All the daily ENG footage had to be sent to the IBC in Beijing for archiving each night, but with four racecourses and maybe 30 races, the producer quickly found out that it was a very slow process. They did not even have a fibre or satellite link to Beijing but had to FTP the P2 full-resolution HD clips!

The result of all of this was that the ENG shooters were instructed to shoot nine clips (yes! Nine clips) per race only. Start, mark roundings for the first couple of boats, finish, that’s it. No chance to tell the story of the race.

Today, those tapes from previous events are kept on shelves somewhere by the IOC, who own the footage. This means that if I want to buy a shot of Barbara Kendall going it alone on the left side of the course in race 3 of the round robins in the Sydney 2000 Games, the IOC can go get the tape, check if the shot is there, wind forward to the time code on the logging sheet, dub it off, and send it to me.

Not anymore. Because of the poor planning around the P2 format, the shooters were only allowed their nine shots. Everything else was either not shot or has been deleted – forever.

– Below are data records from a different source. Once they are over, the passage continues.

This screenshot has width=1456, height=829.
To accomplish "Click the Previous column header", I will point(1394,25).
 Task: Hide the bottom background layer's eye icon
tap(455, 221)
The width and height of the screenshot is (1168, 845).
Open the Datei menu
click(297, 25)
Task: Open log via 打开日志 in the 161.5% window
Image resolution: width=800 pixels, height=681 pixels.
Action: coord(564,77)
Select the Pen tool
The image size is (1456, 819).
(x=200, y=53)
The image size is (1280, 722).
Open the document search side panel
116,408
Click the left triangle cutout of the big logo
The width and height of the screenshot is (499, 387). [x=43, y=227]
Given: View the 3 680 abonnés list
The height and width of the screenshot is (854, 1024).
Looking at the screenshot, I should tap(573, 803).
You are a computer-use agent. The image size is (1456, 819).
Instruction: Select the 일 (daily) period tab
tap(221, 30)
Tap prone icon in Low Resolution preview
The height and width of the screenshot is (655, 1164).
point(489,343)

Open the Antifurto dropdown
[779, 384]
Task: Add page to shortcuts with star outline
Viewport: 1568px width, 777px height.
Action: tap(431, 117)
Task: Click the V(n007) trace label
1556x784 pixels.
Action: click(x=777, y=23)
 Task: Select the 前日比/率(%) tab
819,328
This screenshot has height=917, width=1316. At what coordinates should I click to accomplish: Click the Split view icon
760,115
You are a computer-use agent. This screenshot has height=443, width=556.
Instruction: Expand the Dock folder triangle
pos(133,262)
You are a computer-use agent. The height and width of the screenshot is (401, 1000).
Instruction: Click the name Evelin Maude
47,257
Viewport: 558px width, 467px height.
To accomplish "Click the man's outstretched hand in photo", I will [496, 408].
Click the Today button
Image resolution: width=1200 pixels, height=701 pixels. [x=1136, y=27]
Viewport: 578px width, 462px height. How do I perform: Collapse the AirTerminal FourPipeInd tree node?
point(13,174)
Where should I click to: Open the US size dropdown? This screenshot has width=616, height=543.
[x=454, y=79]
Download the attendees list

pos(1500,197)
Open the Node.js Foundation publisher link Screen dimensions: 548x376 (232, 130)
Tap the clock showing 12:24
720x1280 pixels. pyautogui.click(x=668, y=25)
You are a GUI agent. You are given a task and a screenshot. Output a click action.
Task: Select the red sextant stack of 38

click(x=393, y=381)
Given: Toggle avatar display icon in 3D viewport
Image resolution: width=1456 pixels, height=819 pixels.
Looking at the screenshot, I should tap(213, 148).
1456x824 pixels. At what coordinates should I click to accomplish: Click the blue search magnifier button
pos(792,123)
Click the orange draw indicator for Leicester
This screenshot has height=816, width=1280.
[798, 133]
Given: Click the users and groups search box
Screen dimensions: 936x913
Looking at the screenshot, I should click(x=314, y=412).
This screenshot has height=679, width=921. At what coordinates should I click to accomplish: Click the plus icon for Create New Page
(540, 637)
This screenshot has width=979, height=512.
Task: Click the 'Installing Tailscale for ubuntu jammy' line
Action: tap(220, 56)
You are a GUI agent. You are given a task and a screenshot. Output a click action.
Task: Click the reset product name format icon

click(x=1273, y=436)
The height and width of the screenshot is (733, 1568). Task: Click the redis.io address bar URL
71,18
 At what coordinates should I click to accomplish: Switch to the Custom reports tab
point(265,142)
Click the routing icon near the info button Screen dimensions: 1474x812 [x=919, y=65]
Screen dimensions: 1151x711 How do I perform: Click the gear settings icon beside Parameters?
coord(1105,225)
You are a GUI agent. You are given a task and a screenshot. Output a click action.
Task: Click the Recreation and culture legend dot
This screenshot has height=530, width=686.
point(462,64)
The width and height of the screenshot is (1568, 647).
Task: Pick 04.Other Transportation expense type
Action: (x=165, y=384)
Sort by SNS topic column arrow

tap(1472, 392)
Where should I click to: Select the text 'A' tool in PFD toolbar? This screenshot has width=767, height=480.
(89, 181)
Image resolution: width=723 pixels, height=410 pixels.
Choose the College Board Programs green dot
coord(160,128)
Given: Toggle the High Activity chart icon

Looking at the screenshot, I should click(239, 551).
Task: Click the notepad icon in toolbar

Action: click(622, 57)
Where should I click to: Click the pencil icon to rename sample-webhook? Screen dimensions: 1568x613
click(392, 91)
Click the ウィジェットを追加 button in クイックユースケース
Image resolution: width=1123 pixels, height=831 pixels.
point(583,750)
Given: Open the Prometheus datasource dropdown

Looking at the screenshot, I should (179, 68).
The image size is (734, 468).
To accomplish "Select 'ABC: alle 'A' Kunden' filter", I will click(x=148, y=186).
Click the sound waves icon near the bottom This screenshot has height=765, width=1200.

This is the scandalous and horrible consequence of not being set up to use the technology that the Olympic sponsor, Panasonic, forced upon the event. It is like creating a ‘digital hole’: The footage has either disappeared or was never shot, and purely because the logistics needed to deal with the P2 concept were not in place.

It is the main weakness of the hard memory concept in a nutshell: Beautiful cameras, plenty of P2 cards, but without the infrastructure to deal with it, it’s useless. I really did like that cardboard box of old...

There is an old saying that every director and cameraman would have used once or twice:

“We did not shoot it, so it never happened!”

Unfortunately, for the ENG side of the Olympic sailing, the competition actually did happen – but we weren’t allowed to shoot it.

Qingdao has certainly been a challenging venue. But we only met genuinely friendly and helpful people, and we had a great crew. If we get to do it again in 2012, we can hopefully iron out those problem areas we had.